→ Problem to work on
In full and without alteration, write out the data below.

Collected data
********

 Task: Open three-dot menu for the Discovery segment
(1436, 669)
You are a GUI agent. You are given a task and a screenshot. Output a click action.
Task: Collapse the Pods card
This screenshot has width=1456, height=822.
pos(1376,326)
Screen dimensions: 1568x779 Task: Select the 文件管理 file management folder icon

********

→ Written answer
 Task: Open three-dot menu for the Discovery segment
(1436, 669)
You are a GUI agent. You are given a task and a screenshot. Output a click action.
Task: Collapse the Pods card
This screenshot has width=1456, height=822.
pos(1376,326)
Screen dimensions: 1568x779 Task: Select the 文件管理 file management folder icon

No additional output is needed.